PROVIDED INFORMATION:
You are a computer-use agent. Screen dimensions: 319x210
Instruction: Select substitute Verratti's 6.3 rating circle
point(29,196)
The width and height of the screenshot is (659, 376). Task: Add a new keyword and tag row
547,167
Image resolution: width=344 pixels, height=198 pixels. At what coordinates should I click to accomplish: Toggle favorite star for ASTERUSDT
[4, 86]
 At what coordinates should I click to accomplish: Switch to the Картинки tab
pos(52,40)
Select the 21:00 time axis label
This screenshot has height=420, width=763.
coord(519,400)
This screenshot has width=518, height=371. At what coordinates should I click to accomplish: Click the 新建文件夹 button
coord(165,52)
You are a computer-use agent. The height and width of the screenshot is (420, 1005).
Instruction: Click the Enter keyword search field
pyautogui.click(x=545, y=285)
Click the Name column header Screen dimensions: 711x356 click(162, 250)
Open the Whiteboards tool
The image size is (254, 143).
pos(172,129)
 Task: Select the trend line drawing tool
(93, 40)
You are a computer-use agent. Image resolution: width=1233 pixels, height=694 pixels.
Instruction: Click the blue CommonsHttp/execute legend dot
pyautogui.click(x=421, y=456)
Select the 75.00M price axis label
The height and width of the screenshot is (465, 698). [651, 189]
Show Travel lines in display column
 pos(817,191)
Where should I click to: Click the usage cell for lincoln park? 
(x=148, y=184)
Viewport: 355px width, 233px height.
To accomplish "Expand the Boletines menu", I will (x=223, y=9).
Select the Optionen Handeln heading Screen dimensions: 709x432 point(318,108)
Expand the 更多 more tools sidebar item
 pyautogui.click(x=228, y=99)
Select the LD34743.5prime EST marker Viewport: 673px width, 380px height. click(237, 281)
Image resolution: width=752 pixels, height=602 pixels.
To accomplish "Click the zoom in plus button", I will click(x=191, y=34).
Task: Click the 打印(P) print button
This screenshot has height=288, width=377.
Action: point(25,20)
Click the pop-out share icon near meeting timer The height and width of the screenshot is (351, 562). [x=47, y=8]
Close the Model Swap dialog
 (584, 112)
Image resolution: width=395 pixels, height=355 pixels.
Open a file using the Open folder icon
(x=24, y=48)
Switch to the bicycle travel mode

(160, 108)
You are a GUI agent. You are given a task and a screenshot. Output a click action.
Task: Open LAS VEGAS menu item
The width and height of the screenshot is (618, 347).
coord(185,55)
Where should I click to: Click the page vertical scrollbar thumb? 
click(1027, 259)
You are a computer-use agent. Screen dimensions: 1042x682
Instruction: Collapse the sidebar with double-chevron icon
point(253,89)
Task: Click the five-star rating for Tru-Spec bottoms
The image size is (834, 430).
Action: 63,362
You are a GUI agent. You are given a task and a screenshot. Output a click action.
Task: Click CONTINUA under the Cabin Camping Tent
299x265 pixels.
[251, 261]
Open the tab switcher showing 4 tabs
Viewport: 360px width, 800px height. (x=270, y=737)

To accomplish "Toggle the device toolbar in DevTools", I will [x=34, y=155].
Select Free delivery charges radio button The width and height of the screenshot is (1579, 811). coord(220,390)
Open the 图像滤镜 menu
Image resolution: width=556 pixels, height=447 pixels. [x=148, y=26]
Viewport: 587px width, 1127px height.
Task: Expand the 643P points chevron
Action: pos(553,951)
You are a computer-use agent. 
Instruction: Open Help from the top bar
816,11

TASK OBJECTIVE:
Repeat each record word for word.

SOLUTION FOR THIS PROBLEM:
You are a computer-use agent. Screen dimensions: 319x210
Instruction: Select substitute Verratti's 6.3 rating circle
point(29,196)
The width and height of the screenshot is (659, 376). Task: Add a new keyword and tag row
547,167
Image resolution: width=344 pixels, height=198 pixels. At what coordinates should I click to accomplish: Toggle favorite star for ASTERUSDT
[4, 86]
 At what coordinates should I click to accomplish: Switch to the Картинки tab
pos(52,40)
Select the 21:00 time axis label
This screenshot has height=420, width=763.
coord(519,400)
This screenshot has width=518, height=371. At what coordinates should I click to accomplish: Click the 新建文件夹 button
coord(165,52)
You are a computer-use agent. The height and width of the screenshot is (420, 1005).
Instruction: Click the Enter keyword search field
pyautogui.click(x=545, y=285)
Click the Name column header Screen dimensions: 711x356 click(162, 250)
Open the Whiteboards tool
The image size is (254, 143).
pos(172,129)
 Task: Select the trend line drawing tool
(93, 40)
You are a computer-use agent. Image resolution: width=1233 pixels, height=694 pixels.
Instruction: Click the blue CommonsHttp/execute legend dot
pyautogui.click(x=421, y=456)
Select the 75.00M price axis label
The height and width of the screenshot is (465, 698). [651, 189]
Show Travel lines in display column
 pos(817,191)
Where should I click to: Click the usage cell for lincoln park? 
(x=148, y=184)
Viewport: 355px width, 233px height.
To accomplish "Expand the Boletines menu", I will (x=223, y=9).
Select the Optionen Handeln heading Screen dimensions: 709x432 point(318,108)
Expand the 更多 more tools sidebar item
 pyautogui.click(x=228, y=99)
Select the LD34743.5prime EST marker Viewport: 673px width, 380px height. click(237, 281)
Image resolution: width=752 pixels, height=602 pixels.
To accomplish "Click the zoom in plus button", I will click(x=191, y=34).
Task: Click the 打印(P) print button
This screenshot has height=288, width=377.
Action: point(25,20)
Click the pop-out share icon near meeting timer The height and width of the screenshot is (351, 562). [x=47, y=8]
Close the Model Swap dialog
 (584, 112)
Image resolution: width=395 pixels, height=355 pixels.
Open a file using the Open folder icon
(x=24, y=48)
Switch to the bicycle travel mode

(160, 108)
You are a GUI agent. You are given a task and a screenshot. Output a click action.
Task: Open LAS VEGAS menu item
The width and height of the screenshot is (618, 347).
coord(185,55)
Where should I click to: Click the page vertical scrollbar thumb? 
click(1027, 259)
You are a computer-use agent. Screen dimensions: 1042x682
Instruction: Collapse the sidebar with double-chevron icon
point(253,89)
Task: Click the five-star rating for Tru-Spec bottoms
The image size is (834, 430).
Action: 63,362
You are a GUI agent. You are given a task and a screenshot. Output a click action.
Task: Click CONTINUA under the Cabin Camping Tent
299x265 pixels.
[251, 261]
Open the tab switcher showing 4 tabs
Viewport: 360px width, 800px height. (x=270, y=737)

To accomplish "Toggle the device toolbar in DevTools", I will [x=34, y=155].
Select Free delivery charges radio button The width and height of the screenshot is (1579, 811). coord(220,390)
Open the 图像滤镜 menu
Image resolution: width=556 pixels, height=447 pixels. [x=148, y=26]
Viewport: 587px width, 1127px height.
Task: Expand the 643P points chevron
Action: pos(553,951)
You are a computer-use agent. 
Instruction: Open Help from the top bar
816,11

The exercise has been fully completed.